ASSIGNMENT 1:
What percentage of companies claim to be working on conversational assistants, according to the NLU guide?
ASSIGNMENT 2:
Reproduce the NLU guide word for word from "What is natural" to "of typed text.".

EXCERPT TO READ:
Critical foundational knowledge on Natural Language Understanding (NLU) for anyone interested in learning about conversational AI or conversation design.
Natural Language Understanding (NLU) is being used in more and more applications, powering the world’s chatbots, voicebots and voice assistants. With 67% of companies claiming to be working on conversational assistants, and 51% of companies forecast to spend more on conversational AI than on mobile apps, it’s likely only a matter of time before you and your team encounter working with NLU systems.
Most of the guidance on Natural Language Understanding (NLU) online is created by NLU system providers. Some providers work in unique ways and so, if you’re just learning about conversational AI and conversation design, this plain English guide will get you up to speed on the basics of Natural Language Understanding; what it is, how it works and how to use it.
What is natural language understanding (NLU)?
Natural language understanding is an artificial intelligence technology who’s main job is understanding spoken or written words and phrases.
It turns language, known technically as ‘unstructured data’, into a ‘machine readable’ format, known as ‘structured data’. This enables other computer systems to process the data to fulfil user requests.
Most of the time, NLU is found in chatbots, voicebots and voice assistants, but it can theoretically be used in any application that aims to understand the meaning of typed text.
How does natural language understanding (NLU) work?
NLU systems work by analysing input text, and using that to determine the meaning behind the user’s request. It does that by matching what’s said to training data that corresponds to an ‘intent’. Identifying that intent is the first job of an NLU.
What is an NLU intent?
An intent is an action that a user intends to perform. You can think of it as the meaning behind what the user said. For example, you might give your taxi chatbot or voicebot a ‘book’ intent if you want to allow your users to book a taxi.
How does an NLU determine an intent?
NLU systems determine the intent by taking the input text written by the user (or transcribed by a speech to text system), and matching that to similar text in its ‘training data’ (more on training data in a moment).
What is NLU training data?
Training data, also called ‘sample utterances’ are simply written examples of the kind of things people are likely to say to a chatbot or voicebot.

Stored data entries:
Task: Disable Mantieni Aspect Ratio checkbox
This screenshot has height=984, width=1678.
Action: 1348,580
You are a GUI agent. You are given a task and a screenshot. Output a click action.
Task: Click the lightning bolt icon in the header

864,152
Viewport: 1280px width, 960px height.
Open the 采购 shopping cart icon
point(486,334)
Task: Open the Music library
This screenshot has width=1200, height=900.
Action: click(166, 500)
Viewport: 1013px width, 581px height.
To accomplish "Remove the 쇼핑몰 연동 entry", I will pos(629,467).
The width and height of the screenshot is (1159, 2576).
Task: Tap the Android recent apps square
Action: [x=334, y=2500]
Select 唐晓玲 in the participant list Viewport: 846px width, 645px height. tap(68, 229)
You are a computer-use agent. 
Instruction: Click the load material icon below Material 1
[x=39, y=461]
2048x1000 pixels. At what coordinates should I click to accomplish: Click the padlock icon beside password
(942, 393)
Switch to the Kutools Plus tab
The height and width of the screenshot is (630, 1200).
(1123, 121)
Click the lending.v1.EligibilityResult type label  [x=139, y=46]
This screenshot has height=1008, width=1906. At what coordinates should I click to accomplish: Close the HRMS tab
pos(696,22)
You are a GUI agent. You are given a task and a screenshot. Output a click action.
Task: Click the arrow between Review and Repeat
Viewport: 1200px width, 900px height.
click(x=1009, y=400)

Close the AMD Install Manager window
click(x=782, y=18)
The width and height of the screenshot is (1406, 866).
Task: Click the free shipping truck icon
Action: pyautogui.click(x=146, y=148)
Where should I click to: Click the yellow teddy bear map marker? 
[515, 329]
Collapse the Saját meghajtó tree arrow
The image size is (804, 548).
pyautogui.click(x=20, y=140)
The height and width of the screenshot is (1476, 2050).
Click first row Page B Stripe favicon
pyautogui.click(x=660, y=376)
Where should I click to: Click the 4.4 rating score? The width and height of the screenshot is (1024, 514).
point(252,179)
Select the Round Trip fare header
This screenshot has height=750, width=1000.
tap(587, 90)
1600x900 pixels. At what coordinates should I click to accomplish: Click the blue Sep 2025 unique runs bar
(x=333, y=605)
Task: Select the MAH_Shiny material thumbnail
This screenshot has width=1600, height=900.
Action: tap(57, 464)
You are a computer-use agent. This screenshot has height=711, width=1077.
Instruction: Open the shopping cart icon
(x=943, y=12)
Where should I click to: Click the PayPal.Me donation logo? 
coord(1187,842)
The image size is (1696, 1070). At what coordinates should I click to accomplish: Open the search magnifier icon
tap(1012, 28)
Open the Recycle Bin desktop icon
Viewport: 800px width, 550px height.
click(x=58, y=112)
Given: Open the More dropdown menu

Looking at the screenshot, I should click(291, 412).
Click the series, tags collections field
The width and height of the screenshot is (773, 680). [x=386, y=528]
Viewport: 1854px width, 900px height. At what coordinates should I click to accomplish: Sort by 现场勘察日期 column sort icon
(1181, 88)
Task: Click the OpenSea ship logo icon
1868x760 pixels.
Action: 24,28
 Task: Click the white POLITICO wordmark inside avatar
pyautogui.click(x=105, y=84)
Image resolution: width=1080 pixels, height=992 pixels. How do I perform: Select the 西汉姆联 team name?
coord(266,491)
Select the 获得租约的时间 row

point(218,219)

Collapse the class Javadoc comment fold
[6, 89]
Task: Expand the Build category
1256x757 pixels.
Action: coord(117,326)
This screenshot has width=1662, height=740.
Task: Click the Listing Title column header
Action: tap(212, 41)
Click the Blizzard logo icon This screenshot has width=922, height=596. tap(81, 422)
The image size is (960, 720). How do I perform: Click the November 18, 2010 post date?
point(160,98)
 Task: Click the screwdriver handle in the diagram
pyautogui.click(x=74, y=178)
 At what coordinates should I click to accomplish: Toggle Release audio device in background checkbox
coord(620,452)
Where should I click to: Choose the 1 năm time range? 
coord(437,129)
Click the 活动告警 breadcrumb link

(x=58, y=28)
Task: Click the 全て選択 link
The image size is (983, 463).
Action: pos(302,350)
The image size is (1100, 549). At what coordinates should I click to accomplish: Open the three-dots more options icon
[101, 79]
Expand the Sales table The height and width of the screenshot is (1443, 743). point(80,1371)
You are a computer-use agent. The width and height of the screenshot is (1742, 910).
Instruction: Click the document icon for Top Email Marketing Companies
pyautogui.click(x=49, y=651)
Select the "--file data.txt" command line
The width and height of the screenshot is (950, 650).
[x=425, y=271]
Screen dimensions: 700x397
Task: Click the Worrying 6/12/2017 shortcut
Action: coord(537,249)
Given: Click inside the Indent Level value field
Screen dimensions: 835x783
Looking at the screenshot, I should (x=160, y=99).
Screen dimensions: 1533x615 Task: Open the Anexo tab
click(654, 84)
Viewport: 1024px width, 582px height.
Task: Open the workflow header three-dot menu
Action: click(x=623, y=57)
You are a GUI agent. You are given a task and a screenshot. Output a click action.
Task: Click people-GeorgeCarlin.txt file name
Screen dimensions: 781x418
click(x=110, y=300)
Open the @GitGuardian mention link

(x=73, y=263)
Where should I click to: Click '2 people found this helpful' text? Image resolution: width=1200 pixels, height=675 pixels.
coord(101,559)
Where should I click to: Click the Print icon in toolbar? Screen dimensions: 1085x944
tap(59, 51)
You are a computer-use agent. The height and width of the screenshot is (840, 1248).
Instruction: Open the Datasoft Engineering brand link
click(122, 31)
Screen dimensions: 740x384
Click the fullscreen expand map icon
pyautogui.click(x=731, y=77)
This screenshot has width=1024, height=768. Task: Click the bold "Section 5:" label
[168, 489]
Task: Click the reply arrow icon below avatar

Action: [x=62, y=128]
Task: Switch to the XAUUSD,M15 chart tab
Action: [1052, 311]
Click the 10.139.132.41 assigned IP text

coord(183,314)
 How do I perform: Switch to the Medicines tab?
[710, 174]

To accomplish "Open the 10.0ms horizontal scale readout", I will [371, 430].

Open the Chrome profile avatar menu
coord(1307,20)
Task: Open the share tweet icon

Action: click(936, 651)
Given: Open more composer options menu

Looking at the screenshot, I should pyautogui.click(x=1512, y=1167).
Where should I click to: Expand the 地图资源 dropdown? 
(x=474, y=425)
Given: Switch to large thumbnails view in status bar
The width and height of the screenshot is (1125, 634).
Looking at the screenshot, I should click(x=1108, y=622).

WRITTEN RESPONSE 1:
67%

WRITTEN RESPONSE 2:
What is natural language understanding (NLU)?
Natural language understanding is an artificial intelligence technology who’s main job is understanding spoken or written words and phrases.
It turns language, known technically as ‘unstructured data’, into a ‘machine readable’ format, known as ‘structured data’. This enables other computer systems to process the data to fulfil user requests.
Most of the time, NLU is found in chatbots, voicebots and voice assistants, but it can theoretically be used in any application that aims to understand the meaning of typed text.